Si les Trans attirent toujours un public en quête de nouveautés musicales, tout n’est pas rose pour autant. L’Association des Trans Musicales (ATM), qui gère le festival et la gestion à l’année de la salle l’Ubu, affiche en effet un déficit de près de 200.000 euros sur un budget global de 4 millions d’euros. «C’est un peu mieux qu’entre 2010 et 2012 où l’on était monté à 470.000 euros. On va tenter de poursuivre ce redressement mais il nous faudra plusieurs années pour apurer les comptes», assure Béatrice Macé, co-directrice du festival. 

Incertitudes sur les subventions de la ville

Les difficultés remontent à 2010. A l’époque, les Trans s’exportent en Russie mais la tournée fait flop en raison de problèmes logistiques. La même année, Sony Ericsson, important partenaire financier, se désengage, plombant les comptes de l’ATM. A cela s’ajoutent des subventions revues à la baisse par les collectivités.

Et le pire est peut-être à venir car la subvention de 970.000 euros de la ville de Rennes pourrait elle aussi être amputée dès l’an prochain, la municipalité souhaitant redistribuer les cartes dans le monde de la culture en versant moins d’argent aux grosses structures. «Si c’était confirmé, on ne serait pas en mesure de présenter le même projet et on devrait sûrement licencier», prévient Béatrice Macé. «On tient à pas grand-chose, sans aucune marge de manœuvre», poursuit-elle.

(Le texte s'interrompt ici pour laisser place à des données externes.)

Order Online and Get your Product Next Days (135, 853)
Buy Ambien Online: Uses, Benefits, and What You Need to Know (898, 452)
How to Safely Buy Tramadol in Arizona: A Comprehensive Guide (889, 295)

Attirer des partenaires privés

Dans ce contexte pour le moins morose, la direction des Trans ne baisse pourtant pas les bras et cherche à augmenter ses capacités d’autofinancement pour compenser la baisse des subventions. «Le festival s’autofinance aujourd’hui à 61%, on doit faire un peu plus», estime Béatrice Macé.

L’équipe des Trans remue ciel et terre pour tenter de trouver des partenaires privés. Après Heineken, déjà présente depuis plusieurs années avec la Green Room, c’est Red Bull qui rejoint cette année le festival avec sa Red Bull Music Academy qui s’installera samedi à l’Ubu. «Mais le marketing reste très discret», indique Emilie Lacroix, directrice de la communication et des partenariats.

Pas question en revanche pour l’équipe des Trans de céder aux sirènes du cobranding, qui se développe de plus en plus dans le milieu des festivals. «Ce n’est pas pour nous. Cela ne correspond pas à l’idée que l’on se fait du projet», conclut Béatrice Macé.